2/ un agrément intrinsèque (valence et attrait). Le conducteur évalue l’embouteillage, comme peu attrayant et négatif.

3/ l’implication et les conséquences potentielles de l’événement pour l’individu (ex. l’embouteillage peut entraver l’atteinte du point d’arrivée à l’heure convenue). Les conséquences comprennent, ainsi, l'attribution de la causalité ou de la responsabilité de l’événement (ex. les autres conducteurs, l’infrastructure ou le conducteur lui-même), la comparaison entre les attentes de l’individu et les conséquences de l'événement (ex. le conducteur peut penser que l’embouteillage va créer un retard ou non) et, principalement, l'évaluation selon laquelle l'événement représente une menace ou une opportunité pour les intérêts et les buts de l’individu (ex. « si la circulation ne reprend pas, je ne pourrais pas concrétiser un contrat »). À partir de cette évaluation, l’individu estime l’urgence de mettre en place des actions lui permettant de s’adapter ou même de changer l’événement (ex. téléphoner tout de suite pour prévenir d’un éventuel retard).
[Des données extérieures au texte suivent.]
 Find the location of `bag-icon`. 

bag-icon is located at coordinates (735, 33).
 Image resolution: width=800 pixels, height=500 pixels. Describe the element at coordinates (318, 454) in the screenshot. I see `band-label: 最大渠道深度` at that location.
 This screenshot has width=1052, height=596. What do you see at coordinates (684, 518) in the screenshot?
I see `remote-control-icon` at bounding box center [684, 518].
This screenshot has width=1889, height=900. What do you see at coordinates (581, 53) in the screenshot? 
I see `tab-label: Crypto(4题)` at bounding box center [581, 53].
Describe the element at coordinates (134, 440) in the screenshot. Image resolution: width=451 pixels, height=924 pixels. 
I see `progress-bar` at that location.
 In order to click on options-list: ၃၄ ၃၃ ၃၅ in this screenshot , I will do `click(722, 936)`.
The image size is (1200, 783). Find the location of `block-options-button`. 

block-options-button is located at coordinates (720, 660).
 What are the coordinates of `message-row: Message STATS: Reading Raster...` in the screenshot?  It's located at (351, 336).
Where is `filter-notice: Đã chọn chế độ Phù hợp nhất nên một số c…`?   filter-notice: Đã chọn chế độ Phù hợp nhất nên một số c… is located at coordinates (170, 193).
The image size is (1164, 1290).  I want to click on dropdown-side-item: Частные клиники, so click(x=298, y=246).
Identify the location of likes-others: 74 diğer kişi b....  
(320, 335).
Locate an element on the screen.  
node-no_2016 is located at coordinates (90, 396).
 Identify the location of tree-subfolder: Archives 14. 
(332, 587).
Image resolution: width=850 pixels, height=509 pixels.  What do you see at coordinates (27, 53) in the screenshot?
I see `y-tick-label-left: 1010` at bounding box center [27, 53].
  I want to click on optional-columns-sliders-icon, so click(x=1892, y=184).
4/ le potentiel de maîtrise possédé par l’individu qui peut évaluer sa capacité à contrôler et/ou influencer l’événement (ex. le conducteur évalue la possibilité de modifier son itinéraire pour éviter l’embouteillage ou il peut prendre des risques en roulant sur la bande d’arrêt d’urgence pour dépasser les files de véhicules).

5/ la signification normative ; l’individu estime la légitimité de l’événement en fonction de ses normes internes (l’idéal de soi ; ex. « D’habitude, je pars plus tôt pour prévoir ce genre d’événement. ») ou de normes externes (les exigences sociales ; ex. le conducteur peut juger que l’embouteillage ne sera pas une excuse de retard suffisante pour la personne qui l’attend).

L’implication, le niveau du potentiel de maîtrise et la confrontation aux normes nécessitent d’opérer des traitements plus élaborés, plus longs et plus conscients. Scherer (2005, 2009) construit son modèle des processus composant à partir des évaluations citées ci-dessus mises en parallèle avec les autres composantes de l’émotion, soit la régulation physiologique, la motivation, l’expression motrice et le sentiment, ce dernier reflétant une réflexion sur les changements s’opérant dans tous les autres sous-systèmes (Figure 10).

Figure 10 : modèle des processus composants des émotions selon Scherer (tiré de Scherer, 2009).

Dans le champ des émotions, des modèles généraux, comme celui de Scherer, applicable à un grand nombre de situations, mais aussi des modèles spécifiques (à un type de ressentis ou d’activités) ont été développés. La partie suivante présentera le stress dans l’activité professionnelle, activité qui constitue un des intérêts de ce travail de thèse.

En résumé

Le modèle des processus composants est un modèle séquentiel.

Il fait intervenir plusieurs composants : la nouveauté, la causalité, la valence, les conséquences possibles en encore le potentiel de maîtrise.

Les buts de l’individu ont une place prépondérante dans ce modèle.

Plus complexe que le modèle de Lazarus (1991), ce modèle permet lui aussi d’expliquer les évaluations cognitives des situations de conduite.